Every line of the data should be output word for word.
(DATA TO USE Opens)
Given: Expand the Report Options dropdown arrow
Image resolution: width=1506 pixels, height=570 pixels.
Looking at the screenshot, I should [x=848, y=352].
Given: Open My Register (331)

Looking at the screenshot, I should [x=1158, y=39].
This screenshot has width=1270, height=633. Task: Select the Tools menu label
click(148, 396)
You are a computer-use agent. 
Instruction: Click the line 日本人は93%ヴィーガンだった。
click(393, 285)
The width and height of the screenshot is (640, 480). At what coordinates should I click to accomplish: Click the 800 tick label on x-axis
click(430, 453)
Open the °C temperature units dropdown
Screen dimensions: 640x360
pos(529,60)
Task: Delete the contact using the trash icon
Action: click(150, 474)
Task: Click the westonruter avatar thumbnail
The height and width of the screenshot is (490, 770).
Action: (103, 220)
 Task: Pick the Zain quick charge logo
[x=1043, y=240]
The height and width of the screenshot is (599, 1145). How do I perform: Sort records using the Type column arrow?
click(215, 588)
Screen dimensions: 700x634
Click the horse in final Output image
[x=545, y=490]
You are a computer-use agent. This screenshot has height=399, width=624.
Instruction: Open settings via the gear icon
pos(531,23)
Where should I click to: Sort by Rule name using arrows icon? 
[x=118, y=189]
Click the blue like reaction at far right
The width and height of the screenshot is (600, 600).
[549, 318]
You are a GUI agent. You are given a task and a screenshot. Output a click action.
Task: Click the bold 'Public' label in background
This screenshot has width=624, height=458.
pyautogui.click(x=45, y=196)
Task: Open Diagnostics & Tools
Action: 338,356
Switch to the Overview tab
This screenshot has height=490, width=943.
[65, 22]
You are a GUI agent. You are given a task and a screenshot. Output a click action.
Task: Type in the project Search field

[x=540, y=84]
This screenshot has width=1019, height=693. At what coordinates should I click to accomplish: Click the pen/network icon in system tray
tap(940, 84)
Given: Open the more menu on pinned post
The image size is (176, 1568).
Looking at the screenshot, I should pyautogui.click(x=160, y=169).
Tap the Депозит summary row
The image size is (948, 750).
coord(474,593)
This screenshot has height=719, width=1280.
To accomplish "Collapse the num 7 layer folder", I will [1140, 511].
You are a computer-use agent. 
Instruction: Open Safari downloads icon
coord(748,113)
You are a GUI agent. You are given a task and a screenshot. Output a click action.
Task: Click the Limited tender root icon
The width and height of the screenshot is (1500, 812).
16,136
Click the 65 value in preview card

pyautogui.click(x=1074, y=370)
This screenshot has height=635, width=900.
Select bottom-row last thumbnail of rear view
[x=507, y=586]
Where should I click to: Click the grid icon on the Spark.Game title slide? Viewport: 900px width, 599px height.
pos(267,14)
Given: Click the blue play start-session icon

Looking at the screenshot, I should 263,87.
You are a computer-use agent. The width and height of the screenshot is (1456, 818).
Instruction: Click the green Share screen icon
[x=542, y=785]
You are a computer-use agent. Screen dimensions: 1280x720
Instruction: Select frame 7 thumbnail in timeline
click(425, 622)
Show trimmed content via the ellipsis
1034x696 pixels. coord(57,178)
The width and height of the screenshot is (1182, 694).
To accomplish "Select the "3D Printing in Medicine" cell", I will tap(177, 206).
(DATA TO USE Closes)
• [RESULT]:
Given: Expand the Report Options dropdown arrow
Image resolution: width=1506 pixels, height=570 pixels.
Looking at the screenshot, I should [x=848, y=352].
Given: Open My Register (331)

Looking at the screenshot, I should [x=1158, y=39].
This screenshot has width=1270, height=633. Task: Select the Tools menu label
click(148, 396)
You are a computer-use agent. 
Instruction: Click the line 日本人は93%ヴィーガンだった。
click(393, 285)
The width and height of the screenshot is (640, 480). At what coordinates should I click to accomplish: Click the 800 tick label on x-axis
click(430, 453)
Open the °C temperature units dropdown
Screen dimensions: 640x360
pos(529,60)
Task: Delete the contact using the trash icon
Action: click(150, 474)
Task: Click the westonruter avatar thumbnail
The height and width of the screenshot is (490, 770).
Action: (103, 220)
 Task: Pick the Zain quick charge logo
[x=1043, y=240]
The height and width of the screenshot is (599, 1145). How do I perform: Sort records using the Type column arrow?
click(215, 588)
Screen dimensions: 700x634
Click the horse in final Output image
[x=545, y=490]
You are a computer-use agent. This screenshot has height=399, width=624.
Instruction: Open settings via the gear icon
pos(531,23)
Where should I click to: Sort by Rule name using arrows icon? 
[x=118, y=189]
Click the blue like reaction at far right
The width and height of the screenshot is (600, 600).
[549, 318]
You are a GUI agent. You are given a task and a screenshot. Output a click action.
Task: Click the bold 'Public' label in background
This screenshot has width=624, height=458.
pyautogui.click(x=45, y=196)
Task: Open Diagnostics & Tools
Action: 338,356
Switch to the Overview tab
This screenshot has height=490, width=943.
[65, 22]
You are a GUI agent. You are given a task and a screenshot. Output a click action.
Task: Type in the project Search field

[x=540, y=84]
This screenshot has width=1019, height=693. At what coordinates should I click to accomplish: Click the pen/network icon in system tray
tap(940, 84)
Given: Open the more menu on pinned post
The image size is (176, 1568).
Looking at the screenshot, I should pyautogui.click(x=160, y=169).
Tap the Депозит summary row
The image size is (948, 750).
coord(474,593)
This screenshot has height=719, width=1280.
To accomplish "Collapse the num 7 layer folder", I will [1140, 511].
You are a computer-use agent. 
Instruction: Open Safari downloads icon
coord(748,113)
You are a GUI agent. You are given a task and a screenshot. Output a click action.
Task: Click the Limited tender root icon
The width and height of the screenshot is (1500, 812).
16,136
Click the 65 value in preview card

pyautogui.click(x=1074, y=370)
This screenshot has height=635, width=900.
Select bottom-row last thumbnail of rear view
[x=507, y=586]
Where should I click to: Click the grid icon on the Spark.Game title slide? Viewport: 900px width, 599px height.
pos(267,14)
Given: Click the blue play start-session icon

Looking at the screenshot, I should 263,87.
You are a computer-use agent. The width and height of the screenshot is (1456, 818).
Instruction: Click the green Share screen icon
[x=542, y=785]
You are a computer-use agent. Screen dimensions: 1280x720
Instruction: Select frame 7 thumbnail in timeline
click(425, 622)
Show trimmed content via the ellipsis
1034x696 pixels. coord(57,178)
The width and height of the screenshot is (1182, 694).
To accomplish "Select the "3D Printing in Medicine" cell", I will tap(177, 206).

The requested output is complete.